James Watt — "Nothing man has discovered or imagined is to be named with the steam engine. It …"
Nothing man has discovered or imagined is to be named with the steam engine. It has no fellow.
Nothing man has discovered or imagined is to be named with the steam engine. It has no fellow.
Click any product to generate a realistic preview. Up to 3 at a time.
* Initial load can take up to 90 seconds — revising the preview in another color is nearly instant.
"The world will little note, nor long remember, what we say here, but it can never forget what we do here."
"The steam engine is my child, and I shall see it grow."
"It is not worth my while to manufacture in three countries only; but I can find it very worthwhile to make it for the whole world."
"About 6 or 8 years ago My Ingenious friend Mr John Robinson having [contrived] conceived that a fire engine might be made without a Lever—by Inverting the Cylinder & placing it above the mouth of the …"
"The people in London are all steam engine mad."
Attributed to James Watt in Andrew Carnegie's biography of him, 'James Watt'.
Date: c. late 18th/early 19th century
PhilosophicalFound in 1 providers: gemini
1 source checked
No human invention or discovery — past or imagined — can be compared to the steam engine. It stands entirely alone. The claim is absolute: nothing else ever built or conceived comes close in importance. It is singular, without equal, beyond comparison to anything that came before it or that anyone had even dreamed of creating. A total supremacy argument, not modesty dressed up as boasting.

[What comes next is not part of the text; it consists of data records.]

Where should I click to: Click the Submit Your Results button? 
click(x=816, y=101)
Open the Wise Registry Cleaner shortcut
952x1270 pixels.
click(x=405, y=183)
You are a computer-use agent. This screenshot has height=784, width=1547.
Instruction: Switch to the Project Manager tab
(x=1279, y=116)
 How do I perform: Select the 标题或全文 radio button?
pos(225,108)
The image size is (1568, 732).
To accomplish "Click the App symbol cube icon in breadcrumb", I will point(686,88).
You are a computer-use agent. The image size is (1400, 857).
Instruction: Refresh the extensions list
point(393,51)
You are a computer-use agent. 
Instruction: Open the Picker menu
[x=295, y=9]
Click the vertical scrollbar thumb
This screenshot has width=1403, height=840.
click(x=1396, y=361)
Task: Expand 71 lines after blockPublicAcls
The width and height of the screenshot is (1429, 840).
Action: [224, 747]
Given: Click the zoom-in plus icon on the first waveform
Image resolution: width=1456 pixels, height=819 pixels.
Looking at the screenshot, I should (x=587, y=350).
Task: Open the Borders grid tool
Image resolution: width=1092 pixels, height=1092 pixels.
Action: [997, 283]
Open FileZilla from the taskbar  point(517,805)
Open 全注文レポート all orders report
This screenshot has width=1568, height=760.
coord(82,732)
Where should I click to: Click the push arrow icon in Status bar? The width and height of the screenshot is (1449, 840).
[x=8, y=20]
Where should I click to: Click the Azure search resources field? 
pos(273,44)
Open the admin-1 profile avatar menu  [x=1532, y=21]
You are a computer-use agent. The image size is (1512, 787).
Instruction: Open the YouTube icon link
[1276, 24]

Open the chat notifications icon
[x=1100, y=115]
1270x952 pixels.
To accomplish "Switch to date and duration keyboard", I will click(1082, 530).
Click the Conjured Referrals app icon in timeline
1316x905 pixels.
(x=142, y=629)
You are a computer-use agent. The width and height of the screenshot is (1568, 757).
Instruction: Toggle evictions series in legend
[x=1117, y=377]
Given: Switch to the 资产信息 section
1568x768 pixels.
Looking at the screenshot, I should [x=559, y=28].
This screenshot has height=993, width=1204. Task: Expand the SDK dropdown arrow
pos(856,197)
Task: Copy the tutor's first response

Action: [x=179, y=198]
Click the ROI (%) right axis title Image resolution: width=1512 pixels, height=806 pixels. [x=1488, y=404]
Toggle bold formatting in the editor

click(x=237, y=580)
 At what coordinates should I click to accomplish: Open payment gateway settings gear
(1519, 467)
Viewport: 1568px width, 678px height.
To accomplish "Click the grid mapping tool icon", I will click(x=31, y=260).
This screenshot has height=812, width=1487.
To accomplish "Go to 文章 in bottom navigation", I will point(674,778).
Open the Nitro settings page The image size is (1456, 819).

Watt dedicated decades to perfecting the engine, most famously inventing the separate condenser in 1765, slashing fuel consumption and making industrial-scale use viable. His Boulton & Watt partnership commercialized it across mines, mills, and factories. He even coined 'horsepower' to quantify its output. Having witnessed firsthand how it transformed British industry, his claim of unrivaled supremacy was not vanity — it was the informed verdict of the man who understood its mechanics and reach better than anyone alive.
Watt lived at the heart of Britain's Industrial Revolution (1760s–1820s), when steam power was reshaping every economic sector. Before it, manufacturing depended on water, wind, and animal muscle — geographically constrained and weather-dependent. Steam freed factories from rivers and seasons, letting them operate anywhere coal could be delivered. Britain was rapidly outpacing European rivals in textiles and iron output. The engine's rise drove urbanization, wage labor, and modern capitalism — changes that remade the entire world within a generation.
AI-generated insights based on extensive research and information for context. Factual errors? Email [email protected].